The Foreign Office on Friday summoned Indian Acting Deputy High Commissioner Gaurav Ahluwalia to protest his country's "baseless allegations" against Pakistan in the aftermath of an attack on Indian security forces in occupied Kashmir, Radio Pakistan reported.

Indian Finance Minister Arun Jaitley had earlier in the day alleged that there is "incontrovertible evidence" of Pakistan "having a direct hand in this gruesome terrorist incident", in which 44 Indian paramilitary soldiers were killed.

Ahluwalia, who was called to the FO by the additional secretary (Asia Pacific) of the foreign ministry, was handed a protest note over the allegations levelled by Indian officials against Pakistan.

"Pakistan rejects Indian government's allegations of intrusion," an FO official told reporters, adding that Pakistan condemns attacks in the occupied valley.

Foreign Minister Shah Mehmood Qureshi, who is currently on a visit to Germany, also asked India to refrain from levelling "unfounded allegations" against Pakistan, Radio Pakistan reported.

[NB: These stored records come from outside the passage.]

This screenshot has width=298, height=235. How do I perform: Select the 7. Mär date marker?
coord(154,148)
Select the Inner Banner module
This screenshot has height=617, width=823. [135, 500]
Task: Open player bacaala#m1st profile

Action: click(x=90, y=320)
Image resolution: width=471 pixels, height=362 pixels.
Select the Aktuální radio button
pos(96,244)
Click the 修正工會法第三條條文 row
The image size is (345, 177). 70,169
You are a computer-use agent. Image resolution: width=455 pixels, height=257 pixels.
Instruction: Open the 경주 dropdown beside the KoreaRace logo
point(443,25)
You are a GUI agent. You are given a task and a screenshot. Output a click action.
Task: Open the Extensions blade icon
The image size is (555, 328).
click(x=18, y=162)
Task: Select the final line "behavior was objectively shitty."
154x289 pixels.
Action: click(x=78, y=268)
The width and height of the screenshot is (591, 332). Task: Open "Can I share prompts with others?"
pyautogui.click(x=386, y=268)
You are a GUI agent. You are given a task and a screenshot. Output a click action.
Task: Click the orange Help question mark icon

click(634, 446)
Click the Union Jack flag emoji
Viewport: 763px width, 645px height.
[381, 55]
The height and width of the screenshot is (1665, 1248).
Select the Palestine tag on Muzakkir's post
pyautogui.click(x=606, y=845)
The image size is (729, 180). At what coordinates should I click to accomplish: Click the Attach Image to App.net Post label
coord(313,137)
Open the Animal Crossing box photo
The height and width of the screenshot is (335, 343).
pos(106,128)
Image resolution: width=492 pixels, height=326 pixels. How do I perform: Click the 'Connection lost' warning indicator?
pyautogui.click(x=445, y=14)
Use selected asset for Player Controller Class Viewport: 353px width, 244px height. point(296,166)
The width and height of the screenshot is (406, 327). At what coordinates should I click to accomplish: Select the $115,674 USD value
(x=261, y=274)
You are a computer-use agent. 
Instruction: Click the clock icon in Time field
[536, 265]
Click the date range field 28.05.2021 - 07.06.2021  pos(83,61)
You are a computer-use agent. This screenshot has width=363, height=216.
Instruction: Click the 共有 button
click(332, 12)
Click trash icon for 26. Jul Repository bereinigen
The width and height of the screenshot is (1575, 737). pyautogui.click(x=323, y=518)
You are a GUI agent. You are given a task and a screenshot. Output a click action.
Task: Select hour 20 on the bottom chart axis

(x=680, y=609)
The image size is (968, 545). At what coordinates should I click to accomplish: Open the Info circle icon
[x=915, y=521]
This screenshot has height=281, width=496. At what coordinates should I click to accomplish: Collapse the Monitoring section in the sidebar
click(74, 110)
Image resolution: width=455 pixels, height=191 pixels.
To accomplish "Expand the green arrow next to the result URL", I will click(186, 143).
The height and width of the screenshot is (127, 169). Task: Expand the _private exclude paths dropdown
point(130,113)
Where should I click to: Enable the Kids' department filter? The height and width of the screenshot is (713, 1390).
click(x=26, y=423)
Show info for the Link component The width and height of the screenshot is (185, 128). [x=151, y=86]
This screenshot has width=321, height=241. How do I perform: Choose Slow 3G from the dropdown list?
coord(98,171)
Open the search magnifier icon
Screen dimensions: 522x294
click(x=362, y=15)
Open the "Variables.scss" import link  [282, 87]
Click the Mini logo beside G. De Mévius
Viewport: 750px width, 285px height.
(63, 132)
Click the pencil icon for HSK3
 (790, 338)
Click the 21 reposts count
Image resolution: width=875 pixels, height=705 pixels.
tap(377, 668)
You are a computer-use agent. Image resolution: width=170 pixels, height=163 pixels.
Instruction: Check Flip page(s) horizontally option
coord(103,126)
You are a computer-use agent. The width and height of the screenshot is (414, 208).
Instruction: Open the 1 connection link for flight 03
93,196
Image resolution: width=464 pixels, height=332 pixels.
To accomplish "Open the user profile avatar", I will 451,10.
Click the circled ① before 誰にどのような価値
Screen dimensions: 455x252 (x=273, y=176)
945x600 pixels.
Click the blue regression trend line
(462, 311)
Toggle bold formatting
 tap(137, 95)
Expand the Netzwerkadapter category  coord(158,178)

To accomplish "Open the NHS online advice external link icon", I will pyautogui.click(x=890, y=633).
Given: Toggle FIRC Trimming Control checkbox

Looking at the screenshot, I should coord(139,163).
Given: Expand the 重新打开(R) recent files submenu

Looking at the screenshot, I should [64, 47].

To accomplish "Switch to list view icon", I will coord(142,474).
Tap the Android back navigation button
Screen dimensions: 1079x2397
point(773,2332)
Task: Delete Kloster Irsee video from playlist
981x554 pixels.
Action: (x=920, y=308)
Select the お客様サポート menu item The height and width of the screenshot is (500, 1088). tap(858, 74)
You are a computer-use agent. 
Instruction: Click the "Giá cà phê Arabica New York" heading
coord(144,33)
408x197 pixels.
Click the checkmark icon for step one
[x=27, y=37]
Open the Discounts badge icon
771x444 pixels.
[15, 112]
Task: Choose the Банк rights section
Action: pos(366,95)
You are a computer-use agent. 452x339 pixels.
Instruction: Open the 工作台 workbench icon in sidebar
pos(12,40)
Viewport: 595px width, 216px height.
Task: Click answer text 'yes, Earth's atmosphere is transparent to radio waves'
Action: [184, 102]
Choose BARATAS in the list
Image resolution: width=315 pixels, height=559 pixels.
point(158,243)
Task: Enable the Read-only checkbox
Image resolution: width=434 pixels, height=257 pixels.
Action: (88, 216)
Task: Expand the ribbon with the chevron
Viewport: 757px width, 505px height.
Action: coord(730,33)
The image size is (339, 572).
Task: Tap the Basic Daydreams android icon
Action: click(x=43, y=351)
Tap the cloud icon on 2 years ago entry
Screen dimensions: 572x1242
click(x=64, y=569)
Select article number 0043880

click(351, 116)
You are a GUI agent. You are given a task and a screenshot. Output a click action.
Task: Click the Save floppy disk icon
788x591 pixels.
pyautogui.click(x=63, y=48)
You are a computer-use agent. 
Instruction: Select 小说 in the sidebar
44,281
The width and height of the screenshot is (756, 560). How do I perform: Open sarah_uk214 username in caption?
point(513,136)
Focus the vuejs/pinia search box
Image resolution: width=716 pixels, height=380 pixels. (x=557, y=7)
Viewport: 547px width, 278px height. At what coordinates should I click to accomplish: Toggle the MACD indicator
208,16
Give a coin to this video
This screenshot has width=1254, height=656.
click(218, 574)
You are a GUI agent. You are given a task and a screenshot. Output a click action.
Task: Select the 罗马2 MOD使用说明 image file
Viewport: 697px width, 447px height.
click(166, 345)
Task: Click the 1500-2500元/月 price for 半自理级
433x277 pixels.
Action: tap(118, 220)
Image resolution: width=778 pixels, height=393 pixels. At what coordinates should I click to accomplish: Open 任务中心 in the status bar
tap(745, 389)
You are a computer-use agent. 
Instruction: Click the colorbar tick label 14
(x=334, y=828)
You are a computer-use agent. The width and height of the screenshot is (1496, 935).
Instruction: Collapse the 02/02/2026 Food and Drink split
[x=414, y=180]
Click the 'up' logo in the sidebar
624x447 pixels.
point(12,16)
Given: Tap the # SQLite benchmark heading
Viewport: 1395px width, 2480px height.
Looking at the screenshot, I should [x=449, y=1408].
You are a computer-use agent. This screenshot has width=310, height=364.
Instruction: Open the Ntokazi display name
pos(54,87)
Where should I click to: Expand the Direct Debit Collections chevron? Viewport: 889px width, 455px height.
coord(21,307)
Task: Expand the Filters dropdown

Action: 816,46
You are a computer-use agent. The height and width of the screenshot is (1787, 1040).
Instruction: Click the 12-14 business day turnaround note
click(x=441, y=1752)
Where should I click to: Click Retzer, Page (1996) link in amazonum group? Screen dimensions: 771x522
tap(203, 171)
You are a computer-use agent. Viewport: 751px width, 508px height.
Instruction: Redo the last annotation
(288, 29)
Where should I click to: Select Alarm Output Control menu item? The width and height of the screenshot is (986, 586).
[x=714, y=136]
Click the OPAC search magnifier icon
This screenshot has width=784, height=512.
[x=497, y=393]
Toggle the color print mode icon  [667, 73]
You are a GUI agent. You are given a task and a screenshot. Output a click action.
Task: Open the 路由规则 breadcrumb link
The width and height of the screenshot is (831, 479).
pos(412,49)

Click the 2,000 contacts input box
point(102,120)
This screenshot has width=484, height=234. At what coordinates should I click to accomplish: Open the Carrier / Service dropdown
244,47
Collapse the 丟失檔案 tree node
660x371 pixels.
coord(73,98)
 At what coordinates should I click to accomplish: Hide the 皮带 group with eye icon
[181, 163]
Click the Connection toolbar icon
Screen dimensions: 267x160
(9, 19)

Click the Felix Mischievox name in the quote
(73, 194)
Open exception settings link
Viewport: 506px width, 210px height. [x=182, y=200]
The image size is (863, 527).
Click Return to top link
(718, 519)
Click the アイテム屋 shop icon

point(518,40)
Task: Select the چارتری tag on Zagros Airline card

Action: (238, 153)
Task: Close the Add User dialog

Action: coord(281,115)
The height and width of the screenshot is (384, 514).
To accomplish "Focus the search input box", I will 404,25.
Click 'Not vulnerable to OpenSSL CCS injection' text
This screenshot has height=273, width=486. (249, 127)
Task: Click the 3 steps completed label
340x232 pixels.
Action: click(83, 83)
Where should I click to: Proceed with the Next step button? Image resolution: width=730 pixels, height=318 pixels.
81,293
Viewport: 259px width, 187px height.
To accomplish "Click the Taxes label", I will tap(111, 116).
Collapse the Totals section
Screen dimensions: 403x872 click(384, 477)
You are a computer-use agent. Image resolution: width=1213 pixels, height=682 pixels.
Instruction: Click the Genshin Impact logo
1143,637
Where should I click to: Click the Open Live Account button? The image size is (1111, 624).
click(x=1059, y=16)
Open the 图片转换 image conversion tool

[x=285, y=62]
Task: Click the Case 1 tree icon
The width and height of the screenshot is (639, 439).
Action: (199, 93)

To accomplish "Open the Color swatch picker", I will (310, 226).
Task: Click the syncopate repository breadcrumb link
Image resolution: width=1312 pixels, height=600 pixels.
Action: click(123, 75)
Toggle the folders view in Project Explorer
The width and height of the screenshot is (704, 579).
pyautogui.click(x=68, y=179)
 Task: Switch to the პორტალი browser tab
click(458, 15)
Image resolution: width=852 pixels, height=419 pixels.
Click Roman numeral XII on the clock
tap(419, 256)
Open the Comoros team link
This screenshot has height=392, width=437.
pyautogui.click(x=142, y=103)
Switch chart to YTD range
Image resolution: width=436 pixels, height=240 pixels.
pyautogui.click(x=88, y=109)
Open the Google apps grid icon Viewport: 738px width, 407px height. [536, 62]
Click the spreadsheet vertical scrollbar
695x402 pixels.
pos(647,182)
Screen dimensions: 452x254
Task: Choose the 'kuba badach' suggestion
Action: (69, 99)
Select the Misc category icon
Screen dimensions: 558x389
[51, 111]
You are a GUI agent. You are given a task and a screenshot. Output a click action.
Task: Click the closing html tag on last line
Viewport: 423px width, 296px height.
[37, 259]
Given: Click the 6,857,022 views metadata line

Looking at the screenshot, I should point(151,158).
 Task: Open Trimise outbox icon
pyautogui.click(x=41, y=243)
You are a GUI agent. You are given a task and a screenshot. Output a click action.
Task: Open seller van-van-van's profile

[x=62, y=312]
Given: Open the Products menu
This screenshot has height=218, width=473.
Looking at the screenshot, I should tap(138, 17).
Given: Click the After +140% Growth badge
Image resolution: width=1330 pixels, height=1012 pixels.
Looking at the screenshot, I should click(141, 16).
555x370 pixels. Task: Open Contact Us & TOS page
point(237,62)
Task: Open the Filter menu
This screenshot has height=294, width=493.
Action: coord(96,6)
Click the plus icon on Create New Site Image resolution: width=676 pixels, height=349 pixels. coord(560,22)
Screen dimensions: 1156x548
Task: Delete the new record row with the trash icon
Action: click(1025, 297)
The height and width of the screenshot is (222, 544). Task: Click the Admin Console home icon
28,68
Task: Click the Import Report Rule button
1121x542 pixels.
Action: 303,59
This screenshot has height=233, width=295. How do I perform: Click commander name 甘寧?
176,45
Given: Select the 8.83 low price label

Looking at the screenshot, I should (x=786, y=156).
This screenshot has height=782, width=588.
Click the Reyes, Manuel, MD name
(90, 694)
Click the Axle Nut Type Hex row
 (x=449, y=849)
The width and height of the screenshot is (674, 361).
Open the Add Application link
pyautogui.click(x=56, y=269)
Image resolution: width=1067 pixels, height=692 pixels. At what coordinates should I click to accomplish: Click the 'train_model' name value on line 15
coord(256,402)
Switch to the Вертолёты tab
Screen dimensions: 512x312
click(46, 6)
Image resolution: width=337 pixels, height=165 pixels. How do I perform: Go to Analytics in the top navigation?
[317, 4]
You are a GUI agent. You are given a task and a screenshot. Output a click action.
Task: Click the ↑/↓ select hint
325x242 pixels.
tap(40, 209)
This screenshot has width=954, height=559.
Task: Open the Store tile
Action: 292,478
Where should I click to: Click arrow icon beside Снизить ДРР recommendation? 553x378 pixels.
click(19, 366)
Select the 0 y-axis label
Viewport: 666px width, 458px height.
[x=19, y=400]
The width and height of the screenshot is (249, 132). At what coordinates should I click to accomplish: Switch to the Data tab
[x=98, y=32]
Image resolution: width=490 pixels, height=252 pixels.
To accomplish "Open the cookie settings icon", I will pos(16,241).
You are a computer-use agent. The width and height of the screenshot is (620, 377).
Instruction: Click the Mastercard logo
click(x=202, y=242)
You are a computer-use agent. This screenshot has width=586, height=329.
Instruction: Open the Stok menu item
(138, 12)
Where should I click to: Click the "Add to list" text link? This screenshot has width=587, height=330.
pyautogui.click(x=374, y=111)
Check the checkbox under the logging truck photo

"Since day one we have been desirous of good relations with all our neighbours, including India," he was quoted as saying.

Following Thursday's attack, Islamabad had strongly rejected any insinuation that sought to link the attack to Pakistan without investigations.

But India today announced the withdrawal of Most Favoured Nation status for Pakistan and decided to initiate steps to ensure diplomatic isolation of Islamabad.

Pakistan's High Commissioner to India Sohail Mahmood was summoned by the Indian external affairs ministry and issued a "strong démarche" in connection with the attack.

Also on Friday, Indian High Commissioner to Pakistan Ajay Bisaria was recalled by New Delhi for consultations in the aftermath of the bombing.

At least 44 Indian paramilitary soldiers were killed on Thursday in occupied Kashmir in the deadliest attack on security forces since 2002.

The attack, surpassing one in 2016 when 19 soldiers died, saw explosives packed inside a van rip through buses in a convoy of 78 vehicles carrying some 2,500 members of the paramilitary Central Reserve Police Force.

Two blue buses carrying around 35 people each bore the brunt of the explosion around 20 kilometres from the main city of Srinagar on the main highway towards Jammu.

Jaish-e-Mohammad (JeM) claimed responsibility, saying it was a suicide attack, according to The Hindu.